North Preston is an unincorporated community located in eastern Halifax Regional Municipality, Nova Scotia, in Canada. North Preston has a population of about 3,700 people and is populated mainly by African Canadians. In 1848, William Brown Sr. and William Arnold purchased land on the southern shore of the Bedford Basin in Halifax. People from the Black Refugee communities at Hammonds Plains and Preston began settling there and the area gradually became known as Africville.
North Preston traces its origins to the immigration of former African American slaves during the 18th and 19th centuries. Many[who?] have thought it was named after clergy Richard Preston, who set up 11 Baptist churches in Nova Scotia, and helped pass the Slavery Abolition Act of 1833. However Richard Preston was an escaped slave from Virginia and took the name Preston from the community as Preston was where he was reunited with his mother as she had escaped slavery earlier in her life.
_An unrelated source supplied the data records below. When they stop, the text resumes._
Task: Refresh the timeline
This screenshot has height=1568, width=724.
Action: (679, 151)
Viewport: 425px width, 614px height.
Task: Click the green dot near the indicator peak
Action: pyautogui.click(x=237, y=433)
North Preston is the oldest and largest indigenous Black community in Canada, as well as having the highest concentration of Black Canadians across Canada.
Today, North Preston is a prosperous community having a high home-ownership rate, a stable population, and the community's ability to resist urban sprawl such as that occurring in other Black Nova Scotian settlements. The community also has a higher average income at $33,233 a year, compared with the average of $31,795 for Nova Scotia. Despite that, however, the community remains relatively isolated from the rest of Halifax, in its rural setting. Some contemporary issues include a higher percent of lone parent families, higher unemployment rates for those aged 15–24 and a recent surge in gun crime. The Prestons have slightly more lone parent families at 19.8 percent, compared to Nova Scotia's average of 16.9 percent.